• _Work instructions_: From the line containing "Privacy Policy (838, 1496)" to the final line of the listing, restate each line word for word and add nothing.

• _Available data_:

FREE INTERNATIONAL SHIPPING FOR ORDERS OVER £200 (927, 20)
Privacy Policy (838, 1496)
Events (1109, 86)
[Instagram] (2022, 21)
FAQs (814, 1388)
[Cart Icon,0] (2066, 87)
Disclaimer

• _Answer section_:
Privacy Policy (838, 1496)
Events (1109, 86)
[Instagram] (2022, 21)
FAQs (814, 1388)
[Cart Icon,0] (2066, 87)
Disclaimer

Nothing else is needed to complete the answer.